Semua Tergantung Manset, Meskipun Ada yang Memakai Singlet

Siang ini, saya baru saja membidik foto di atas dan mengunggahnya di linimasa Instagram Story. Muncul satu pesan langsung yang membalas unggahan tersebut dari seorang teman. Ia menyatakan: yang di tengah couple baru jadian, fix! Saya pun kemudian melihat ulang foto yang saya potret tadi. Ternyata yang ia maksud adalah dua ekor burung—yang saya sendiri tidak tahu apakah mereka berpasangan atau tidak—hinggap memisah di kabel listrik yang di tengah.
 
Saya sedikit tertawa dan kagum membaca balasannya. Saya balas pesannya, kok bisa-bisanya ya kepikiran. Luar biasa sekali! Kemudian dia meminta maaf kalau ia se-random itu. Saya bilang gak masalah, justru dia sangatlah cerdas. Saya saja—yang menangkap momen tersebut—tidak bisa menginterpretasikannya lebih detail, malah dia yang sadar akan detail kecil tersebut.

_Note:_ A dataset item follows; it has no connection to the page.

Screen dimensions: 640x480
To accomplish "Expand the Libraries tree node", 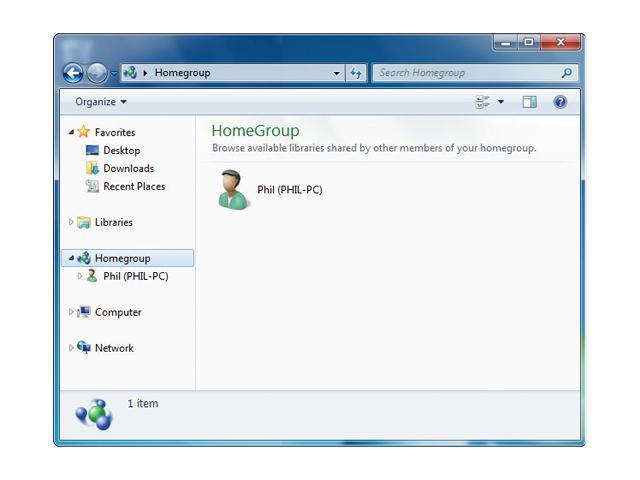I will coord(71,222).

Dari sini saya semakin sadar dan yakin bahwasannya setiap orang di dunia ini mempunyai cara berpikir dan tingkat kecerdasan yang unik. Perbedaan-perbedaan ini mencerminkan keragaman cara orang berpikir, belajar, dan berinteraksi dengan dunia di sekitar mereka. Kita pun juga harus bisa menghargai keberagaman ini, sebab ini tidak hanya memperkaya pengalaman sosial kita, namun juga menciptakan lingkungan yang lebih inklusif dan mendukung.

Cara berpikir seseorang dipengaruhi oleh banyak faktor seperti latar belakang budaya, pendidikan, pengalaman hidup dan kepribadian. Cara berpikir ini juga membuat kita melihat dunia dari sudut pandang berbeda dan menemukan solusi kreatif untuk masalah kompleks. Misalnya, seorang seniman dapat melihat keindahan dan potensi kreatif pada sesuatu yang tampak biasa bagi orang lain, sedangkan seorang ilmuwan mendekati suatu masalah dengan analisis logis dan empiris.

Di sisi lain, kecerdasan tidak bisa diukur hanya dengan satu cara. Menurut teori kecerdasan ganda Howard Gardner, kecerdasan manusia mencakup berbagai aspek seperti kecerdasan linguistik, logis-matematika, musikal, spasial, kinestetik, interpersonal, dan intrapersonal. Setiap orang memiliki kombinasi unik dari jenis kecerdasan ini yang menentukan cara mereka belajar dan berfungsi dalam kehidupan sehari-hari.

Maka dari itu sudah sepatutnya kita menghargai perbedaan-perbedaan ini dengan menyadari bahwa tidak ada satu cara berpikir dan belajar yang benar atau salah. Sebaliknya, setiap pendekatan mempunyai nilai dan kontribusi tersendiri. Misalnya, seseorang dengan kecerdasan interpersonal yang tinggi mungkin unggul dalam membangun hubungan dan komunikasi, sedangkan seseorang dengan kecerdasan logis-matematika mungkin unggul dalam memecahkan masalah teknis dan analitis.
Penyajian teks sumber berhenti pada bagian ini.